The last step of the verification process is to verify if the institution that created this digital asset is a legitimate entity itself. Since anybody can create, sign and commit information to the Blockchain and pretend to be somebody else this is a very important step in the verification process.

Fortunately, this challenge has already been solved as well and it is called Extended Validation SSL where the certificate authority (the entity issuing SSL certificates) is required to conduct a thorough vetting of the institution by:

  • Verifying the legal, physical and operational existence of the entity and
  • Verifying that the identity of the entity matches official records among further checks.

By using the URL that has been specified in the JWT we can now verify if and what SSL certificate has been provided by the institution behind this URL. This allows us to trust (or not) the legitimacy of the institution that created the signed digital asset in the first place.

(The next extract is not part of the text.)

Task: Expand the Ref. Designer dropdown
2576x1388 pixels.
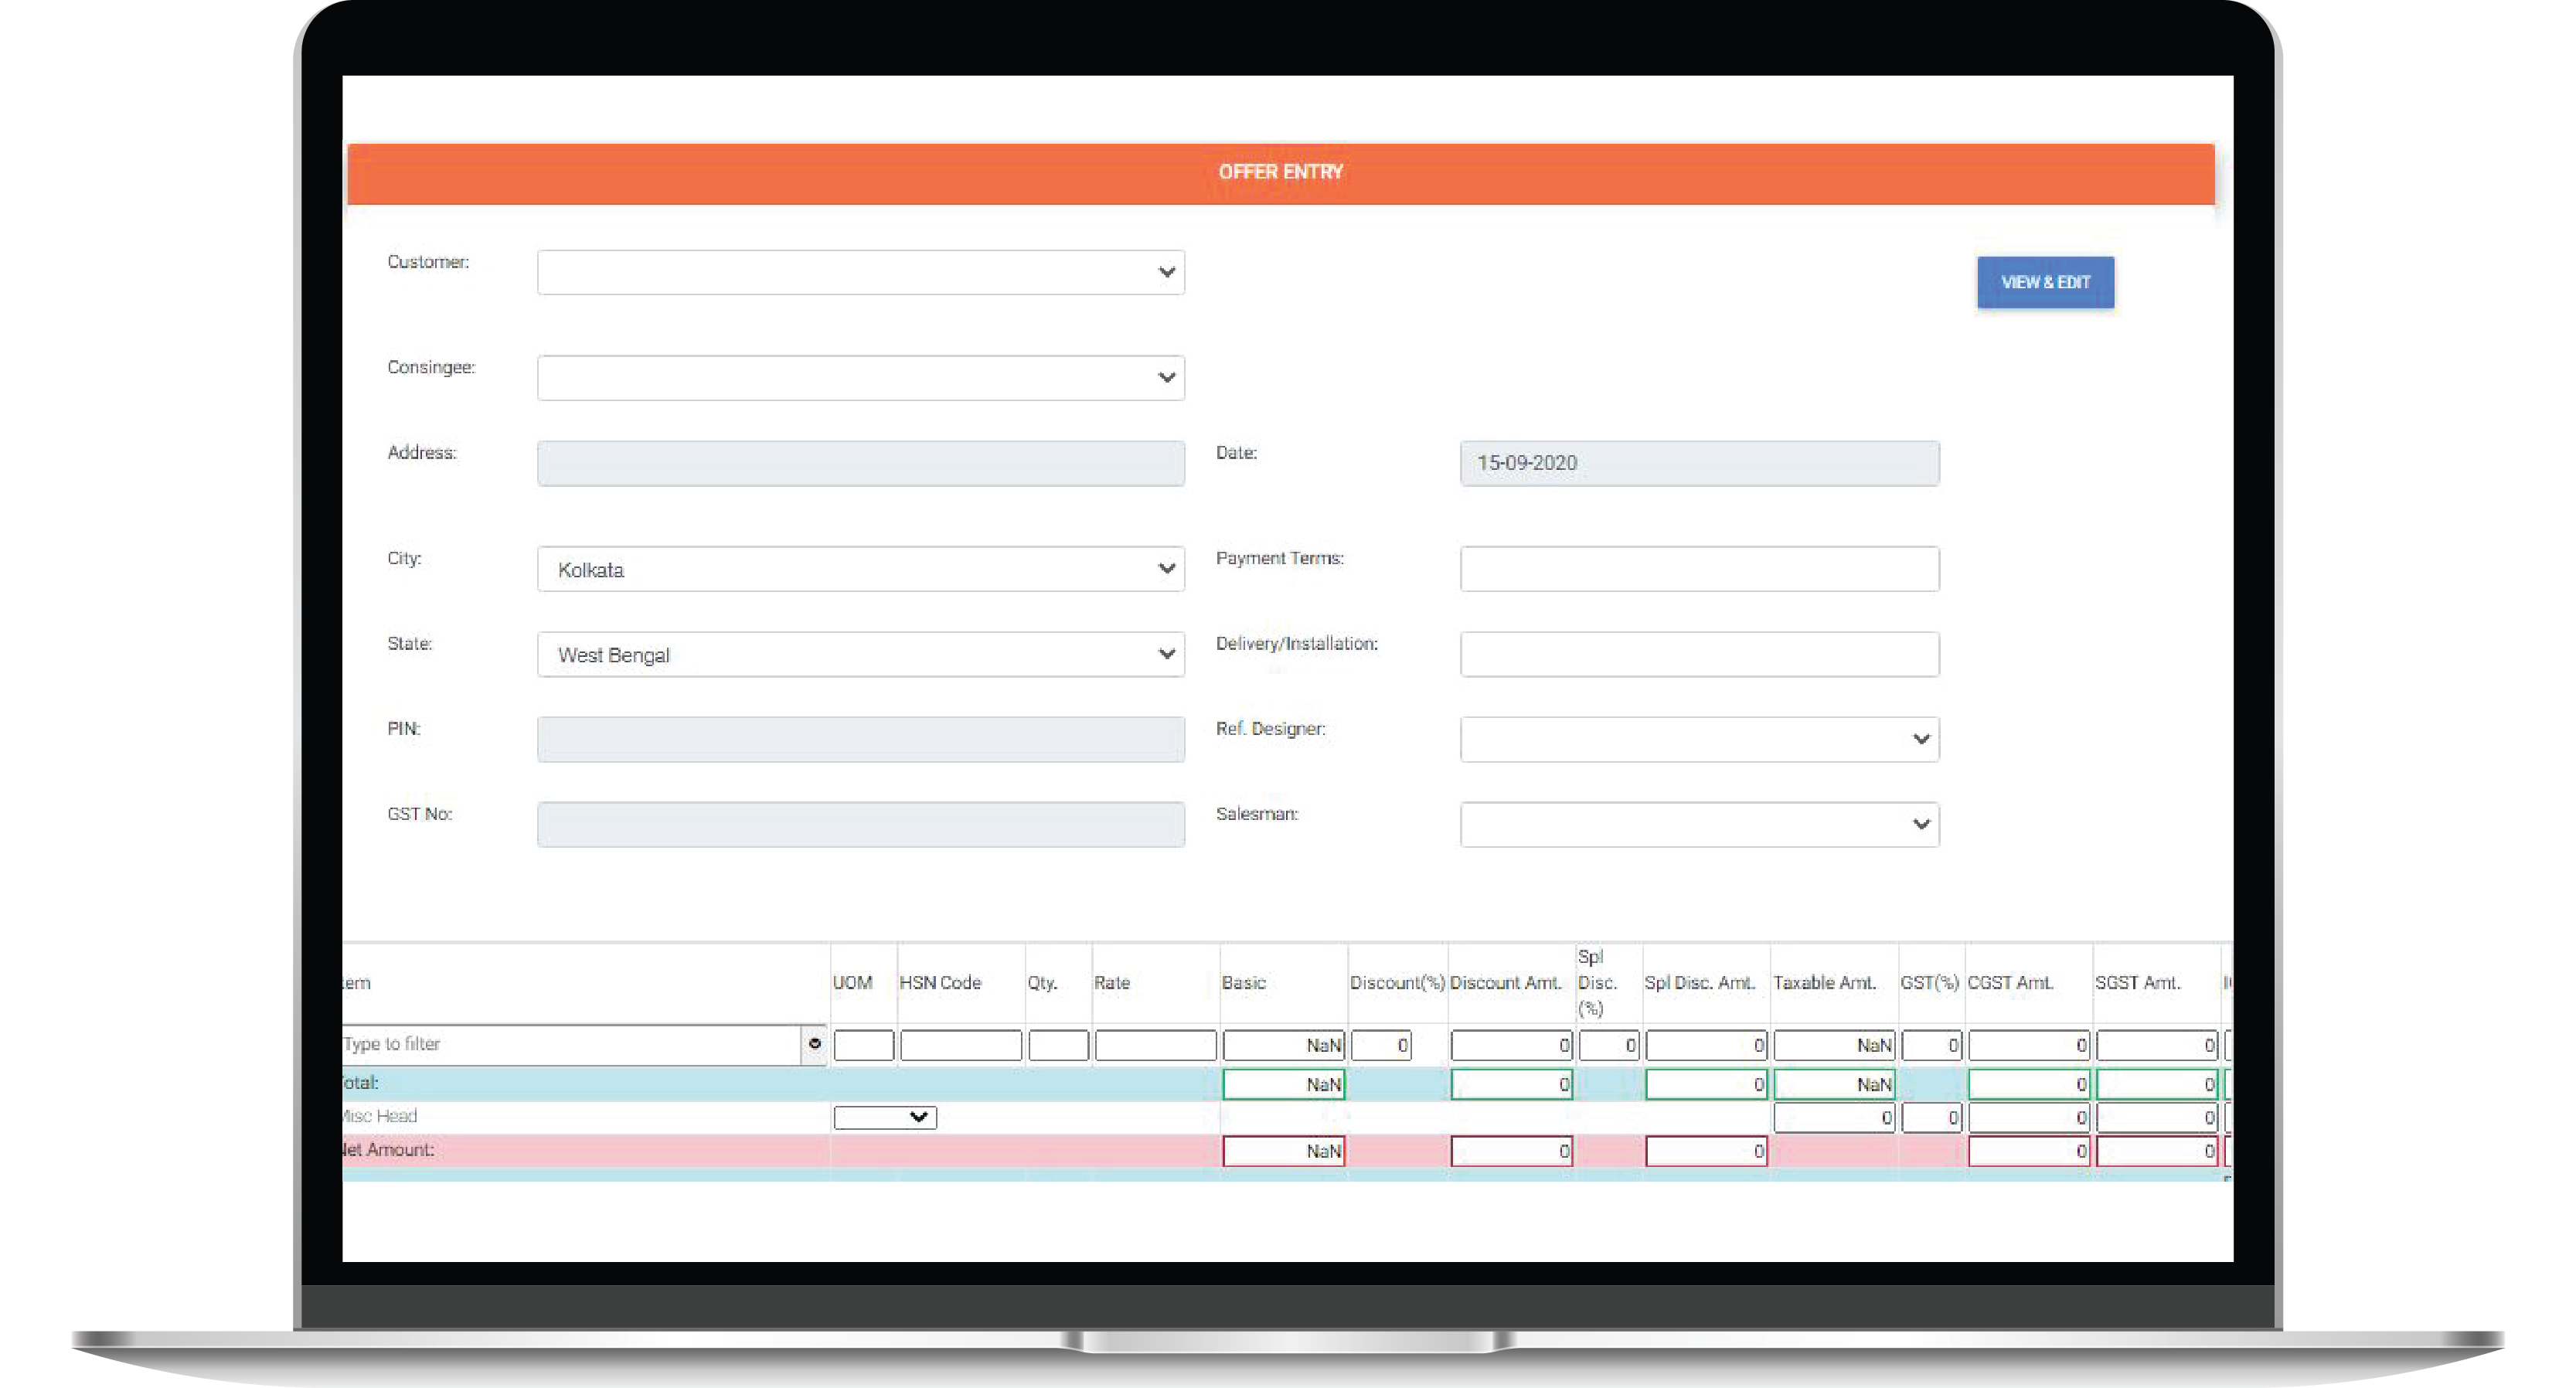Action: click(x=1698, y=739)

Some examples of New Zealand institutions using Extended Validation SSL certificates are: NZ Government Department of Internal Affairs, ANZ, ASB, BNZ, Kiwi Wealth. By loading these institutions' websites your browser will indicate the existence of an Extended Validation SSL certificate as shown in the image on the right.


The technical implementation details

In this example the Blockchain Ethereum is used.

EXTENDED validation SSL

An institution that wants to sign digital assets should go through the required process to obtain an extended validation SSL certificate. As mentioned earlier, this certificate provides the highest level of trust in the legitimacy of the institution.

RSA PUBLIc-private KEY PAIR

Generating RSA public-private key pair is a common process that can be achieved through various tools. For testing purposes only you can create a key pair using this site. Next only the public keys need to be made available to the public by publishing these on the institutions website (that has been secured with the extended validation SSL certificate).

For example, Victoria University of Wellington might publish this file at the URL my.vuw.ac.nz/sda-file-association. Using martinstellnberger.co as another example of someone who wants to sign digital assets, the public key file hosted on this website could look like this (www.martinstellnberger.co/assets/keys/sda-file-association.json).

CREATE AND DEPLOY CONTRACT ON ETHEREUM BLOCKCHAIN

Using this code, an institution can deploy its own contract on the Blockchain. This contract now serves the role of an immutable storage container for all the institution’s digital asset signatures.

When this code gets deployed on the Ethereum Blockchain a contract gets created at its unique 42-character long address (e.g. 0xd2982ef0ce43092248efe738104ff5691e0d89f0). Click on this address to view more details on this contract on the Blockchain on etherscan.io website. This address is important and will be used next.

CREATE DIGITAL ASSET, FINGERPRINT, JWT AND UPLOAD TO BLOCKCHAIN

Now, the institution creates a digital asset that also contains the visual information of the Blockchain contract’s address (e.g. QR-Code as shown at the bottom right of this document). Next, the digital fingerprint and the JWT are created. Using the contract’s add function the JWT and its signature are added to the contract for storage.


Further areas of improvement

This proposed solution illustrates how Blockchain technologies could be utilised to solve the problem of verifying digital assets. This solution purposefully did not include some useful additional features and optimisations such as:

  • Time stamping of signatures so that they can expire.
  • Since storage is very expensive on the Blockchain, the goal is to store as minimal information as possible on the Blockchain. Hence, the URL and Keyidx could be stored with Blockchain contract and not be part of the JWT.
  • To optimise storage further, the JSON web token could be replaced with only the signed digital fingerprint. It is even possible to store the JWT off the Blockchain entirely.
  • Use interface base contract that establishes a standard for signed digital asset verification.